Looking back, that was my first walk of shame. Kids pointed and whispered,
moving out the way as not to catch whatever I had that could make me forget such
a common song. Everyone’s eyes followed me back to my little spot on the carpet
and the game continued. They never did finish that song...they couldn't even give me that.
As soon as I got
home I told my mother about my day and asked her to sing me the teapot song. Her reply was, "You don’t know that
song? Everyone knows that song!" Sometime during the same week some deeply disturbed soul set off firecrackers in all the cups and saucers of my teapot set. I didn't ask for another one.
My Brief Life as a Bully
I was the typical pain in the ass little sister. People gave me my way because I was the youngest and a girl and I expected this behavior from everybody. Charlie Brown single-handedly changed that expectation.
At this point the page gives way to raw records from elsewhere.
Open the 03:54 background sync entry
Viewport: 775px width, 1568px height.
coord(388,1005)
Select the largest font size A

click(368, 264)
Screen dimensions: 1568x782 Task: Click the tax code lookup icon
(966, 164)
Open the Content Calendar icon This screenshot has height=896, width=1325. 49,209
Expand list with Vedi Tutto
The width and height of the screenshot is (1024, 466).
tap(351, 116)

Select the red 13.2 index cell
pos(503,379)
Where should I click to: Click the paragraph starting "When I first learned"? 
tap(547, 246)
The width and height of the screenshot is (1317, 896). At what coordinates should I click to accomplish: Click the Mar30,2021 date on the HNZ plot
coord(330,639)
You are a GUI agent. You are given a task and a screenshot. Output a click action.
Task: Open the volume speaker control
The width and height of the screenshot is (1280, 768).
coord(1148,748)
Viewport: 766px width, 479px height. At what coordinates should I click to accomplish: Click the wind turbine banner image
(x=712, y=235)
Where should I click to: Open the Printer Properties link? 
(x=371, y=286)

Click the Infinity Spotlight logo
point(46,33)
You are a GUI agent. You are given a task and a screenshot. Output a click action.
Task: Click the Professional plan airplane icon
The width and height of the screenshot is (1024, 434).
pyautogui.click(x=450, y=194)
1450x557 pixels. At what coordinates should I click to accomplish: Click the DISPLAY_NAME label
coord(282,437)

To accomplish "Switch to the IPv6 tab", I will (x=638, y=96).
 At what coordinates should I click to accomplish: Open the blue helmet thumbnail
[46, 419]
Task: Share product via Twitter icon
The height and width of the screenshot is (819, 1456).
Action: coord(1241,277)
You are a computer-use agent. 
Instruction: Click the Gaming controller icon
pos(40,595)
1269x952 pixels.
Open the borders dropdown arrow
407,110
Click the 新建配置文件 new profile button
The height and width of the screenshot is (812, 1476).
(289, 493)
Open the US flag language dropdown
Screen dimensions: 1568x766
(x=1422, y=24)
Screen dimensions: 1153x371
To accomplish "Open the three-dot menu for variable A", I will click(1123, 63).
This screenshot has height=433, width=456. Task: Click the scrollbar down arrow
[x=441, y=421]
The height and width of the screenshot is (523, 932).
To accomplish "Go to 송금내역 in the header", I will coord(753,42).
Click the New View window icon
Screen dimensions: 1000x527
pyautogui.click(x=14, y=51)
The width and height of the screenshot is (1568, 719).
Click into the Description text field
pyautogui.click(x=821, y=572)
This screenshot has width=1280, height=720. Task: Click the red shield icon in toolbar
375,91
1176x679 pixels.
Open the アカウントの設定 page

Not the Peanuts character, mind you, but a husky, sandy-haired, hazel-eyed demon of a boy who had ham hocks for fists. Charlie Brown, pronounced, Cha-lee, was a problem child before the first movie had even been written. He was in the 5th grade (I was in the 3rd grade) and had some learning challenges which I’m sure didn’t improve his mood. Charlie Brown, we always said his whole name, was a foot and a half taller than me and was larger than the average kid his age. He was generally an ok guy as long as you didn’t get on his bad side. I mean, sure you might suffer the occasional face muffing or rapid fire arm punch in the exact same spot, but those were almost signs of affection compared to what I got on a cool fall afternoon at recess.
The details are sketchy now, but I am sure that I started it. Innocent, sweet-faced, 9 yr old Little Rell wasn’t getting enough attention and somebody had to pay! I remember an argument ensued, my older and more sensible-minded brother tried to talk me out of it, but Little Rell wasn’t having it. At recess, on the side of the building out of the sight of nosy teachers, there was gonna be a fight. Never mind that I was a girl two years behind Charlie Brown, bullying was an equal opportunity occupation. Oh yes, there.was.gonna.be.a.fight!
Charlie Brown and I faced off in a square patch of grass. Hordes of elementary school kids gathered around like they were watching an illegal fight club match. I cracked my knuckles, cracked my neck, put up my dukes and proceeded to get my head rocked by Charlie Brown’s jab. Pop-pop-poppop! Over and over nose jabs until my over-sized glasses went flying. At least my big brother played the role of corner-man well. He picked up my glasses before they got trampled.
This mockery of a school yard fight probably only lasted a few minutes but after that, I was a born again champion of the people. I only used my powers for good because bullying had just earned me a beat down. Little Rell was now a reformed bully...and Charlie Brown went on to punch his teacher in the chest in class and eventually got expelled. But to me, his goods outweighed his evils and I'll eternally be thankful to Charlie Brown, wherever he is!